STATED GOAL A: Reproduce the portion of the entries below that begins with the line containing "Task: Enable the Telnet Client checkbox" and runs through the final entry, including both ends and keeping the requests. Multiply each coordinate in the answers by 0.2 and round to whole numbers, with halves rounded up.

SOURCE EXTRACT:
#####

The Royal Wedding AKA Hey, It’s Me Complaining About the Royalty Again

the wedding.jpg“Have you watched the Royal wedding?” People ask. “No,” I reply and politely don’t add “Why did you?/Should I?”. I expressed my views about the Royals on this blog before but let me quickly summarize them for you:

  1. I don’t think some people are better than others just because of the family in which they were born. The world makes it very unfair as it is for many people around the world who are born in all sorts of circumstances that make their life difficult. From zero to hero is a myth we like to believe and a statistical anomaly. Life is hard as it is. Archaic concepts such as monarchy make it even more unequal.
  2. Seeing that I don’t believe that the Royals are any better than commoners just because of who their parents are, I don’t understand the ado about them. Fair enough the Queen who has a job is salaried but the rest of them? I also don’t understand why British taxpayers pay for their lavish weddings (or why people need lavish weddings at all).

#####

RECORDS PROVIDED:
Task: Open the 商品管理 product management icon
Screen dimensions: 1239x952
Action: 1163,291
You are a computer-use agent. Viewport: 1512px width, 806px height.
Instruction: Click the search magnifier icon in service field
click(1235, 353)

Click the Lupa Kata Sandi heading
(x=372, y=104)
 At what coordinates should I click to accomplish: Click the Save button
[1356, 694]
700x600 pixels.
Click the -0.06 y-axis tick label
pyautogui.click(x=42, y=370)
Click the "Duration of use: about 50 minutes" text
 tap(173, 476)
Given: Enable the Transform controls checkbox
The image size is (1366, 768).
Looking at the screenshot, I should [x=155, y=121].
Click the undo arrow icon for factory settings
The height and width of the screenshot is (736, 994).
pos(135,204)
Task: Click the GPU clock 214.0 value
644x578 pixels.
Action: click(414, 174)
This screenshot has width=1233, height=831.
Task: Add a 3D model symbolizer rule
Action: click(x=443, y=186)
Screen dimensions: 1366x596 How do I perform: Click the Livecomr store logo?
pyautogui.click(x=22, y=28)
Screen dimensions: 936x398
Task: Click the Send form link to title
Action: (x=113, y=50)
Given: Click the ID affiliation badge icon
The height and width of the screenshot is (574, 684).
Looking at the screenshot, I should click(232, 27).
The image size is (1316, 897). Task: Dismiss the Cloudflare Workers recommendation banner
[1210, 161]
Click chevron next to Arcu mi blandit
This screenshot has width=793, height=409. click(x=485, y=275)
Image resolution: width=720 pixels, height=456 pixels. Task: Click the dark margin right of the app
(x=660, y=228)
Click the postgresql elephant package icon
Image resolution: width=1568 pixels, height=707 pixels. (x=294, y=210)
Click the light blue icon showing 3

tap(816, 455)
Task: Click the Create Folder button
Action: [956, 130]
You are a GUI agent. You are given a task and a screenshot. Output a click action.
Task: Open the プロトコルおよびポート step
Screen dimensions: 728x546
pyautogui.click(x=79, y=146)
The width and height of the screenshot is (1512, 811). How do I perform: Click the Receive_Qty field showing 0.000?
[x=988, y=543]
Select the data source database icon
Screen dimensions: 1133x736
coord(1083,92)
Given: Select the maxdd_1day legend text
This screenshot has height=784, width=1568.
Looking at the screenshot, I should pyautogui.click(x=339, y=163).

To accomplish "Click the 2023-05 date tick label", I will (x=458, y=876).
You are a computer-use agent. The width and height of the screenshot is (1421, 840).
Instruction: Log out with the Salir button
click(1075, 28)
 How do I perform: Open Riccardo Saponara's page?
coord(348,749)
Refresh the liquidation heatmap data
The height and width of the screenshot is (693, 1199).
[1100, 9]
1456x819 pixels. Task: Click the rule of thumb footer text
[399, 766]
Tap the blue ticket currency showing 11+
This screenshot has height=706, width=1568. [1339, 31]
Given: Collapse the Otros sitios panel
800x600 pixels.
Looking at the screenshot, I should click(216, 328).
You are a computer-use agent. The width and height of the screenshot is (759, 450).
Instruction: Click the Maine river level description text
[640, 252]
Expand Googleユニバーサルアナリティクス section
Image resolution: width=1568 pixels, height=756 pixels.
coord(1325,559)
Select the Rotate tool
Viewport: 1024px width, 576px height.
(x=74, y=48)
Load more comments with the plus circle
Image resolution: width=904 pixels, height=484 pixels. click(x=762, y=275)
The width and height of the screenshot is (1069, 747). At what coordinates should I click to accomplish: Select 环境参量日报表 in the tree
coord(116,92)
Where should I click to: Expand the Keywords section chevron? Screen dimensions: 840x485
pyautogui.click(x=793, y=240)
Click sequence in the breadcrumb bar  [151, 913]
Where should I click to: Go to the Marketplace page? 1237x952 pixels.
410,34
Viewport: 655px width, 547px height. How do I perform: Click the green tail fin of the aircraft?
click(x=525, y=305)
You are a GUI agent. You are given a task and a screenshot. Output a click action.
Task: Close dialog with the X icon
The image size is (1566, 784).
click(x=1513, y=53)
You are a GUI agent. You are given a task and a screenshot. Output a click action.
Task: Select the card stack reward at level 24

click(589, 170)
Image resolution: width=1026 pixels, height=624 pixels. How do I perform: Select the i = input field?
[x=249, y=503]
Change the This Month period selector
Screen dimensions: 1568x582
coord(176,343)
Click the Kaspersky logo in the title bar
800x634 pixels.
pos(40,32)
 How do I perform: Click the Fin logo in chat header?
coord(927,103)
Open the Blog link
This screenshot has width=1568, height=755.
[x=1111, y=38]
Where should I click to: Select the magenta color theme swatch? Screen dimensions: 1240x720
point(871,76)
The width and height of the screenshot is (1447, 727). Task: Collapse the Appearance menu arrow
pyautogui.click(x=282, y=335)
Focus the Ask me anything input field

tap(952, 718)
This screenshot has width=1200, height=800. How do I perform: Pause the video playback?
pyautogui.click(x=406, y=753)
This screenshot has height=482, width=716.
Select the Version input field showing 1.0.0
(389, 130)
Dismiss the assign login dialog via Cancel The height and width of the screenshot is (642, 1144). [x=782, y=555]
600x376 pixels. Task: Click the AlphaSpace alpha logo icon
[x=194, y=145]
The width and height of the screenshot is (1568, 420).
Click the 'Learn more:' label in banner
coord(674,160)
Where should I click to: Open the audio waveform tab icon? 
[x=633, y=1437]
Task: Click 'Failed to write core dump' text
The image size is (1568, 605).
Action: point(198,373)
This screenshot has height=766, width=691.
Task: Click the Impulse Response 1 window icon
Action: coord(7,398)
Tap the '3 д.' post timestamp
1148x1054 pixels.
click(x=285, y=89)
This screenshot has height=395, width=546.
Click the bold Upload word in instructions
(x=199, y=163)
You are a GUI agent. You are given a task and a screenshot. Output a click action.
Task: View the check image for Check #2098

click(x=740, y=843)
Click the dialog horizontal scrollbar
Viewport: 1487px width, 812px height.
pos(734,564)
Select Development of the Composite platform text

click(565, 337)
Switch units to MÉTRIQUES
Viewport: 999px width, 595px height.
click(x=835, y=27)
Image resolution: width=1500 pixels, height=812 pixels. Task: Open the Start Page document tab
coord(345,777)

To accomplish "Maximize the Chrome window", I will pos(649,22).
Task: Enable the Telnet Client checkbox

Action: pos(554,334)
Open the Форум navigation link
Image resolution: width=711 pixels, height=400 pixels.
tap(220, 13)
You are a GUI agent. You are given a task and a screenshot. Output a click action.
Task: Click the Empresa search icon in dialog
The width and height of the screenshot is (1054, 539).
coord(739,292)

#####

STATED GOAL B: In the blog post, rewrite the passage that opens with the words "The Royal Wedding AKA" and closes with "even more unequal.", replacing "monarchy" with "hereditary rule".

TASK RESPONSE A:
Task: Enable the Telnet Client checkbox

Action: pos(111,67)
Open the Форум navigation link
Image resolution: width=711 pixels, height=400 pixels.
tap(44, 3)
You are a GUI agent. You are given a task and a screenshot. Output a click action.
Task: Click the Empresa search icon in dialog
The width and height of the screenshot is (1054, 539).
coord(148,58)

TASK RESPONSE B:
The Royal Wedding AKA Hey, It’s Me Complaining About the Royalty Again

the wedding.jpg“Have you watched the Royal wedding?” People ask. “No,” I reply and politely don’t add “Why did you?/Should I?”. I expressed my views about the Royals on this blog before but let me quickly summarize them for you:

  1. I don’t think some people are better than others just because of the family in which they were born. The world makes it very unfair as it is for many people around the world who are born in all sorts of circumstances that make their life difficult. From zero to hero is a myth we like to believe and a statistical anomaly. Life is hard as it is. Archaic concepts such as hereditary rule make it even more unequal.